放牧の馬。アイスランド人は馬肉を食し、日本にも輸出するという。日本で食べる「馬刺し」はアイスランド馬かも…

氷河期以降最大規模の噴火と言われるラーキ山の溶岩原の観光を終え、更に東へ70㎞走ってヴァトナ氷河へ。この氷河は欧州最大規模で、面積8,100平方㎞(広島県とほぼ同じ)、氷の厚さは1000mを超える。形態は「氷河」と言うよりも山群をスッポリと覆う巨大な「氷冠」で、その末端から流れ出ている「氷舌」が我々の「氷河」の概念と一致する。ヴァトナ氷河は下にいくつもの活火山を隠し持っていて、噴火すると流れ出た溶岩で氷中に巨大なダムが出来て、圧力が限界を越えると決壊して大洪水を起こす。地球の生命力は人間の想像力を絶する。

スケイザルアゥルサンドゥル。ヴァトナ火山群の溶岩が氷河で削られて黒い砂原が出来た(雪に埋もれている)。遠景の氷舌(氷河の末端)は幅が8kmある。

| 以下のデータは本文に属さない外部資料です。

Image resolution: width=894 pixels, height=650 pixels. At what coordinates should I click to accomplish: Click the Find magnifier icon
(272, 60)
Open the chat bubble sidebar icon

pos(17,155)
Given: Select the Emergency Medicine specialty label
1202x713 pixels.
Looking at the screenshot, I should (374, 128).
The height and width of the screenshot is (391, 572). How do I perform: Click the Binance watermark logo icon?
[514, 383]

1996年に氷河下で噴火、氷中ダム決壊で大洪水が起きた。流された国道橋の残骸。
何故か「豚の山」と命名された山を覆う氷河の氷舌。

氷舌のすぐ近くまで行ける。
荒々しい氷塊の流れ。

ヴァトナ氷河南麓のスカフタフェットルが2日目の宿泊地。氷河とオーロラのコラボを眺めながら地酒を飲んで長い夜を過ごすのが目論見だったが、昼頃まで見えていた青空は重苦しい雪雲に覆われた。仕方なく「地酒の部」のみ実行して寝たものの、時差ボケで夜中に何度も目が覚め、その度に起き出して空を見上げたが、残念ながら奇跡は起きなかった。